Strengths: SSTL is “multi-view” and does not require some of the subjects to be present in multiple studies unlike other existing multi-view transfer learning methods. A scalable optimization algorithm that works for fMRI datasets with a large number of subjects is proposed. Improved predictive performance is shown over other state-of-the-art methods.

Weaknesses: Minor point, but how is the regularization parameter chosen? Are the results sensitive to this choice? Is homogeneous cognitive tasks necessary for transfer learning? Voxel size of 4mm is very low resolution. For evaluation, are all subjects transferred to common space, and then split into training and test? If so, then data of all subjects have been seen (though not the class labels), and would this introduce correlation between training and test samples hence result in biased accuracy estimates? This problem is analogous to how when we standardize features, we do not use the mean and standard deviation of all subjects but only those of the training subjects. Thus, would be much cleaner to take a portion of the subjects from each site as training, and the rest for testing, which seems to require only a small modification to the proposed method. Is k selected based on validation set? For fair comparison with MNI, feature selection should be performed. In fact, would be interesting to compare against MNI (after feature selection) with global shared space to demonstrate that finding site-specific embedding is necessary.

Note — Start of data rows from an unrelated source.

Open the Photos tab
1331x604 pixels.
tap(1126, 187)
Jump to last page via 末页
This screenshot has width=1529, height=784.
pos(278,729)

Correctness: Minor point, but high-dimensional and noise is not the reason why most of the recent neuroimage studies utilize machine learning approaches. Again minor point, but some statements are flawed/contradicting: “Moreover, each person has a different neural response for each individual stimulus because different brains have different connectomes” and “Recent (single site) studies show that the neural responses of all subjects (in that site) can be considered as the noisy rotations of a common template” Need to describe "different" more precisely. If all subjects are completely different, then there won’t be any generalizable pattern to learn.

Clarity: Minor point, but “generalized” MVP analysis does not mean the same thing as generalizable MVP predictor. Generalized in statistics means a model for distributions beyond Gaussian. Need some motivation for site-specific common features beyond aligning to MNI and performing feature selection. Need more context and intuition leading up to equations e.g. (5) and practical procedures. Need more description of notation, e.g. G(d;Sd), but Sd is the number of subjects.

Relation to Prior Work: Not very clear which part of the proposed method is new. From the description, sounds like it is a combination of existing techniques [19-22], hence novel at the approach level.

Reproducibility: Yes

Additional Feedback: I have read the rebuttal, and the authors confirmed that test sites were not used for learning the global shared space, which was an assumption I made when giving the original score. Hence, I can safely keep my original score with this confirmation.